Itulah sebabnya profesi bajak laut kini menjadi pilihan yang tampak menjanjikan. "Memangnya ada warga Somalia yang bisa mengumpulkan jutaan dolar kalau mereka melakukan pekerjaan lain? Kami dengan mudah bisa mendapat jutaan dolar untuk satu kali penyerangan [kapal]," kata Salah Ali Samatar, dengan sombong, seperti dikutip harian The Christian Science Monitor. Samatar, salah seorang bajak laut, melakukan sambungan telepon dari Eyl, sarang bajak laut di perairan terpencil di wilayah utara Somalia.
Pasukan India menyerbu kapal perompak Somalia, 13 Desember 2008 (AP Photo/Press Information Bureau)
Ratusan perompak seperti Shamun dan Samatar telah menimbulkan kekacauan di perairan Afrika Timur dengan menyerang dan mengepung kapal-kapal kargo, kapal tanki minyak, bahkan kapal pesiar yang berlayar di perairan antara benua Asia dan Eropa tersebut. Padahal, kawanan perompak itu hanya menggunakan kapal motor dan biasanya cuma membawa senjata yang tidak lebih modern daripada senapan otomatis.

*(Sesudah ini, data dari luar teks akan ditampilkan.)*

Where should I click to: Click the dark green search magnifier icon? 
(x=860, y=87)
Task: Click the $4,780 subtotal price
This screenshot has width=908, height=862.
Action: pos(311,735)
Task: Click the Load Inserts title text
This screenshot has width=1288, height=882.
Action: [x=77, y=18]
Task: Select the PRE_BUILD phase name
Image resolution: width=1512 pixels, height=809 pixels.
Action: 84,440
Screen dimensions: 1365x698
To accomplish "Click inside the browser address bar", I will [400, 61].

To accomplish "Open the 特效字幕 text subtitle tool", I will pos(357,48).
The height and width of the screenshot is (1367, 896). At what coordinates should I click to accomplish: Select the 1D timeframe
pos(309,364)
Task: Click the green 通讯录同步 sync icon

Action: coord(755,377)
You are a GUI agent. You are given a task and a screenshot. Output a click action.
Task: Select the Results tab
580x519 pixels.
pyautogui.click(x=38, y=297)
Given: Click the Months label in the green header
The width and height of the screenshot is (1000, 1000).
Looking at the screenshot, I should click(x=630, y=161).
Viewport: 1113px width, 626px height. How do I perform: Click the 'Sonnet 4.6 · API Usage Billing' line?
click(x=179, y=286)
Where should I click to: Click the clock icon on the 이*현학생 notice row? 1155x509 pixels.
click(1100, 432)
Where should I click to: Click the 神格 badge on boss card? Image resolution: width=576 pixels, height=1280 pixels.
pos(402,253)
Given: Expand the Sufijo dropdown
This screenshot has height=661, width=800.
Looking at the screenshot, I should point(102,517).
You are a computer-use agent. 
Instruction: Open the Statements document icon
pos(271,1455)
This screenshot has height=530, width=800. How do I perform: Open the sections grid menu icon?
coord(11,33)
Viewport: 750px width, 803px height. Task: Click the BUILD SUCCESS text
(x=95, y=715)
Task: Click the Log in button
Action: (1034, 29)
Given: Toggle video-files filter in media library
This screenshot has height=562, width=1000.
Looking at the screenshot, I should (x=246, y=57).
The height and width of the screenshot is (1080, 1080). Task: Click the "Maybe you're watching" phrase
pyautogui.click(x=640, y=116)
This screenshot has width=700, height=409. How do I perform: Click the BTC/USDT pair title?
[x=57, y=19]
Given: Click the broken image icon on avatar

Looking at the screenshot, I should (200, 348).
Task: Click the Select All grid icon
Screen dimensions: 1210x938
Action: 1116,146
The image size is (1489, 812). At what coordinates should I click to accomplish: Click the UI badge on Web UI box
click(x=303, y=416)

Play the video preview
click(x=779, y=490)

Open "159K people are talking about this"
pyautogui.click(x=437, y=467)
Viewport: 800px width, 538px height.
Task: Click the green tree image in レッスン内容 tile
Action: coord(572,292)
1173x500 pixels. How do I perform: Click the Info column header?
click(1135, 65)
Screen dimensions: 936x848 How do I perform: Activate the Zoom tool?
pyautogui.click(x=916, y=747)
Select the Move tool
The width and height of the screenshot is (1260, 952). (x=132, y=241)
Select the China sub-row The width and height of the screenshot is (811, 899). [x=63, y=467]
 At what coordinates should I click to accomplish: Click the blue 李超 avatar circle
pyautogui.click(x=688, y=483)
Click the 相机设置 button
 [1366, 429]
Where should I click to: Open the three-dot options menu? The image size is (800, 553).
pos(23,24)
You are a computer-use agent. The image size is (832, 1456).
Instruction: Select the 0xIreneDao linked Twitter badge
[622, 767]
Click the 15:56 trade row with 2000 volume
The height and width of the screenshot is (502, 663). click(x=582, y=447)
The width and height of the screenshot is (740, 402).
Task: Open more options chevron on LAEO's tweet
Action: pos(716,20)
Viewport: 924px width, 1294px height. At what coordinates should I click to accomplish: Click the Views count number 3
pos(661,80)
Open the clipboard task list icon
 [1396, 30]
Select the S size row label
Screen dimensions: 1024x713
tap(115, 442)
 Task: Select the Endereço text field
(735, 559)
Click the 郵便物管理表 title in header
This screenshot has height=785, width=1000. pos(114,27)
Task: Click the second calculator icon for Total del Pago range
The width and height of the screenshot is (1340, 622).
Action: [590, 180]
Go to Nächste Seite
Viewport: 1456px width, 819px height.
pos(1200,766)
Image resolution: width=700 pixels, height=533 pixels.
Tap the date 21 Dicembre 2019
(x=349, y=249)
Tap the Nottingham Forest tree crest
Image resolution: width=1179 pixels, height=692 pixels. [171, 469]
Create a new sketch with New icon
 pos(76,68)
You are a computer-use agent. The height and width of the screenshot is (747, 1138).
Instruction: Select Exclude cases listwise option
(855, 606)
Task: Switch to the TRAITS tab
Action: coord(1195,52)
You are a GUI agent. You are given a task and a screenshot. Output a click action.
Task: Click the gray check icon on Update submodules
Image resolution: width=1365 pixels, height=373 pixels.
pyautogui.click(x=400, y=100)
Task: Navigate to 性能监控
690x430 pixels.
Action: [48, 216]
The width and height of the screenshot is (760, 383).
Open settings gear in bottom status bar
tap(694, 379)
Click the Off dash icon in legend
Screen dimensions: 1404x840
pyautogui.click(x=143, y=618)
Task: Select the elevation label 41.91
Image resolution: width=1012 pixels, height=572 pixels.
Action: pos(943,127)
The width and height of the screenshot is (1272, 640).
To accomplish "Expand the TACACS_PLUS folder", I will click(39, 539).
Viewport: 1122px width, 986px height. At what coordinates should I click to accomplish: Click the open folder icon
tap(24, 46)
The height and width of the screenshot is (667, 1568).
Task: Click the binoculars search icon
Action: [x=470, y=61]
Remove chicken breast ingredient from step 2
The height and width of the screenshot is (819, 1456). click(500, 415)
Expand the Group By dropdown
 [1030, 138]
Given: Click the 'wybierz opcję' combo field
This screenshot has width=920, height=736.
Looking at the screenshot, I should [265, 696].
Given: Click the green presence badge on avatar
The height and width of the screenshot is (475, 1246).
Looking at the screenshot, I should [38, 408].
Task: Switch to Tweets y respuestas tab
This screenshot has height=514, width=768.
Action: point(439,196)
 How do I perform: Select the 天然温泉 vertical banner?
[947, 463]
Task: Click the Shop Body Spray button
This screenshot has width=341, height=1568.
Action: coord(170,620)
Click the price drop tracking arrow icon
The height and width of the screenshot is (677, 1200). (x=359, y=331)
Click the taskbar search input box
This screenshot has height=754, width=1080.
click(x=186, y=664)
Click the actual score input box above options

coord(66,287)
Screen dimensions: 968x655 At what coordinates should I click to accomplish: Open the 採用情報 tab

Dinas Maritim Internasional melaporkan bahwa sebanyak 42 kapal telah dibajak di perairan Somalia sepanjang tahun ini. Para ahli dari Kenya mengatakan bahwa kawanan bajak laut telah mengantongi US$ 30 juta uang tebusan. Keadaan di daratan dan perairan Somalia memang sangat jauh berbeda. Warga Somalia menderita karena sedang berupaya melalui krisis politik dan ancaman kelaparan. Sedangkan kawanan bajak laut menghambur-hamburkan uang di berbagai kota di Somalia utara.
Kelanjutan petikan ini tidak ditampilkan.